The CPC is all set to mark its centenary in 2021 under Xi’s baton. Revolutionaries around the world have lost faith in the Chinese way of practising Marxism because they are now vindicating Marx’s ‘law of value’, rather ‘capitalist law of value’ by laying off thousands of workers, hopefully to strengthen the idea of the Chinese brand of socialism. Even as per their official data published in the People’s Daily, 26 million workers were laid off between 1998 and 2002. And they call it ‘socialism with Chinese characteristics’.

The world is changing and somehow it will change for the worse or for the better. But China is changing very fast. It’s already an economic superpower, the second largest economy in the world, replacing Japan. To cope with the obsession of ‘growth and development’ China now needs new markets without any war, they want to dominate markets through their deceptive device of socialism which is anything but socialism. OBOR is designed to create and capture markets while making mythical illusions around the overland Silk Route Economic Belt and a 21st century Maritime Silk Route.

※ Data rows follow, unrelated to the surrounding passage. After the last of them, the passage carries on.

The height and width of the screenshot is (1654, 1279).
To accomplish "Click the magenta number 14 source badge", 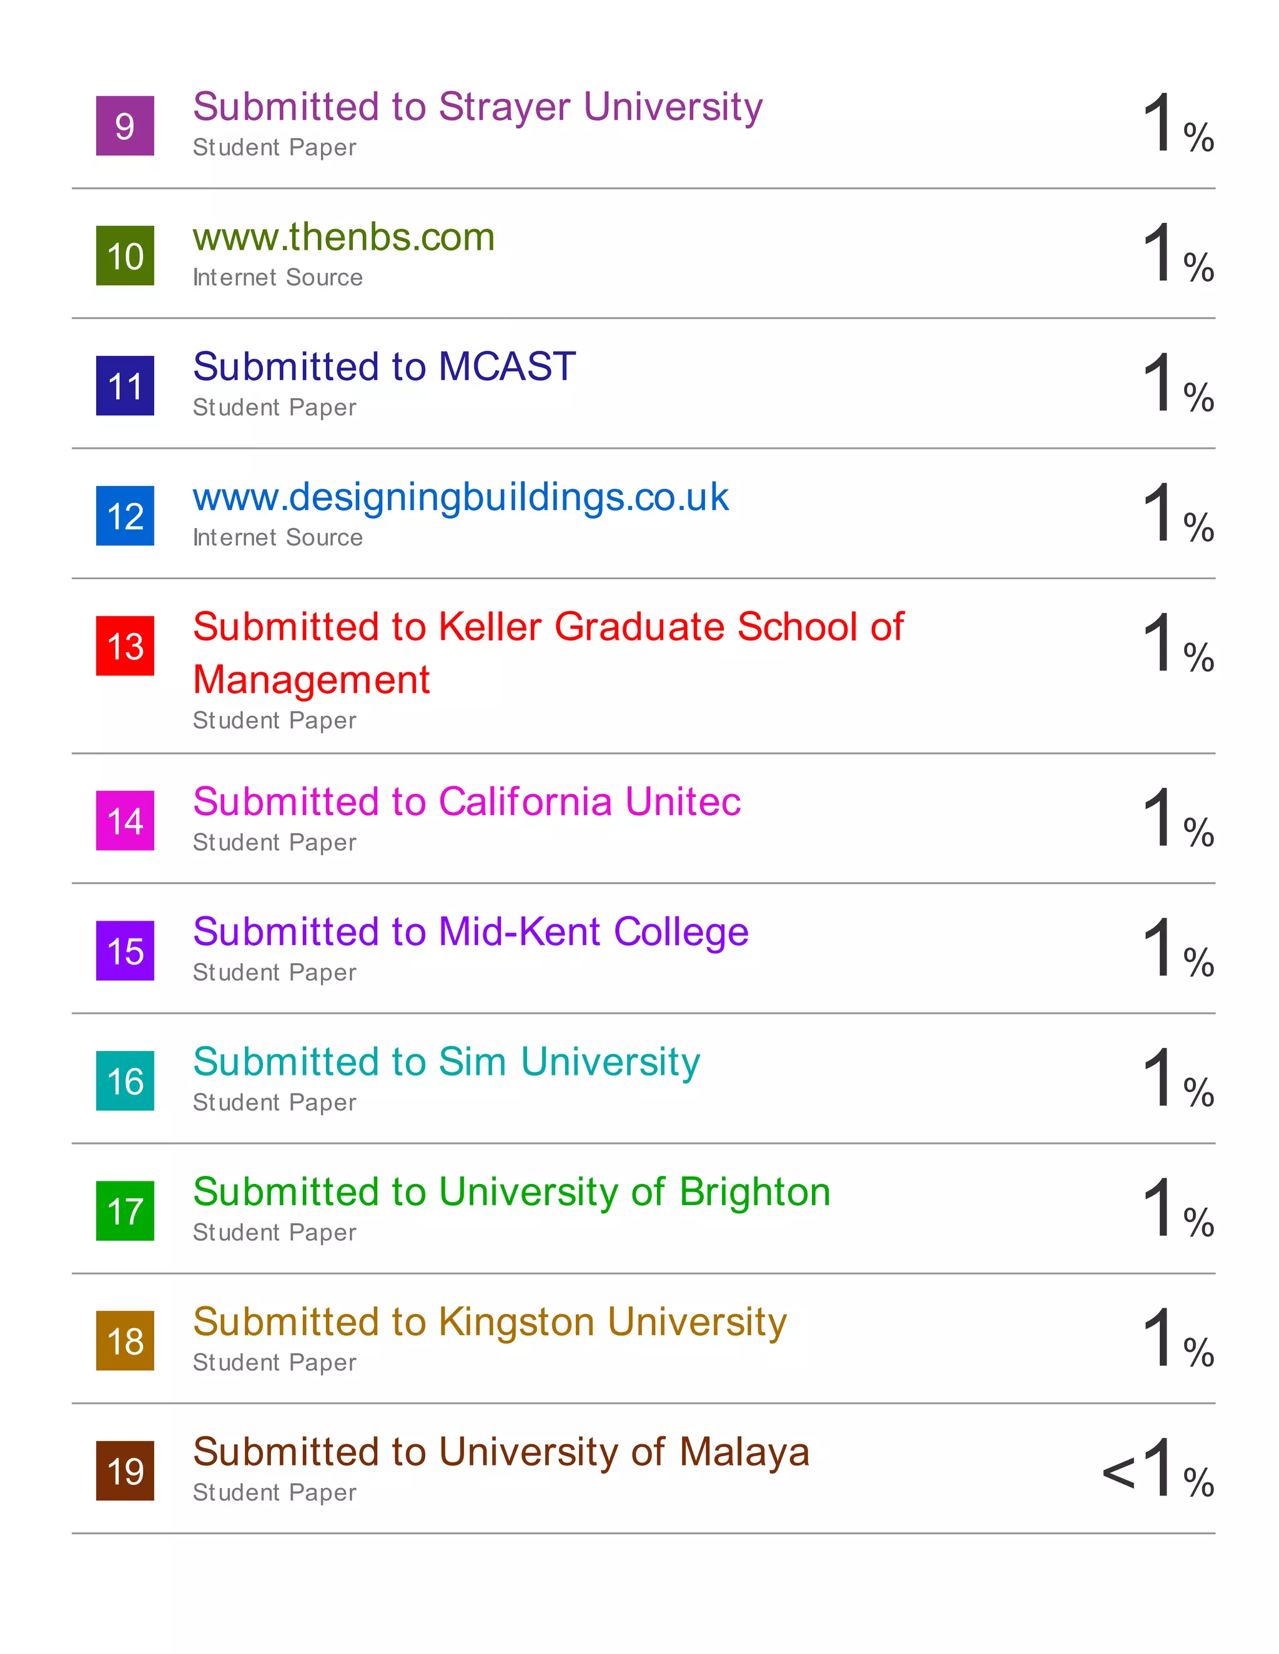I will point(125,821).
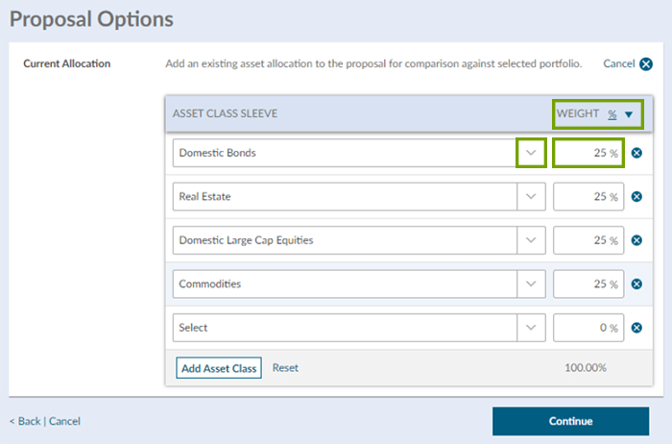Click the Continue button
Screen dimensions: 672x444
pos(570,421)
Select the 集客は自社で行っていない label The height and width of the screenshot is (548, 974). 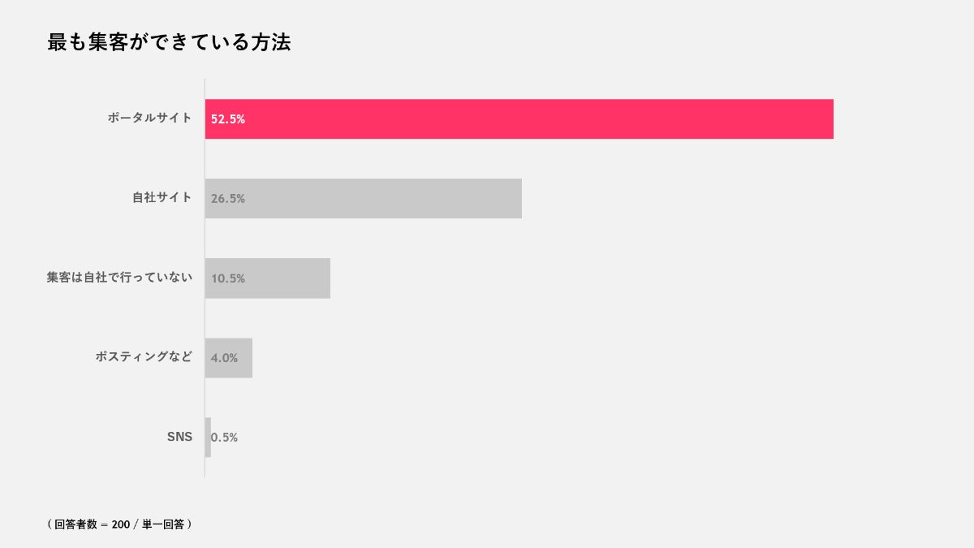(x=119, y=277)
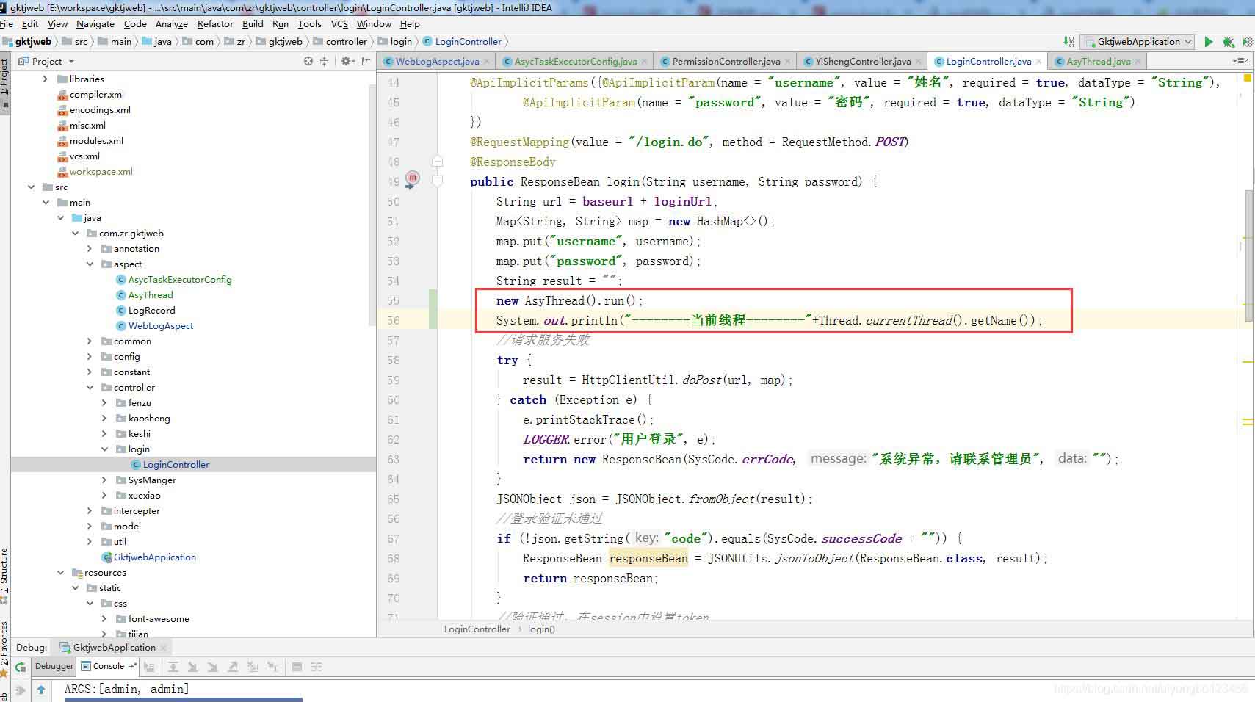The image size is (1255, 702).
Task: Open WebLogAspect class in the Project tree
Action: (x=161, y=326)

No doubt world capitalism—imperialism—has undergone profound changes since the end of the Second World War and especially since the global crisis of 1973 that marked the beginning of what is widely known as neo-liberalism and globalisation. Whether they call it globalisation or something else, it is actually sugar-coated colonial exploitation—plain and simple. Being part of it the Chinese cannot change the rules of the game in the middle. Deregulation, financialisation, informalisation of labour, unrestricted movement of capital across national boundaries and unprecedented financial integration through mergers and acquisitions—all these are symptoms of colonialism or neo-colonialism in the changed modern epoch about which Xi was so eloquent in his speech to the congress. In reality the CPC is dreaming of getting back the past ‘glory of the Han and Tang Dynasties’.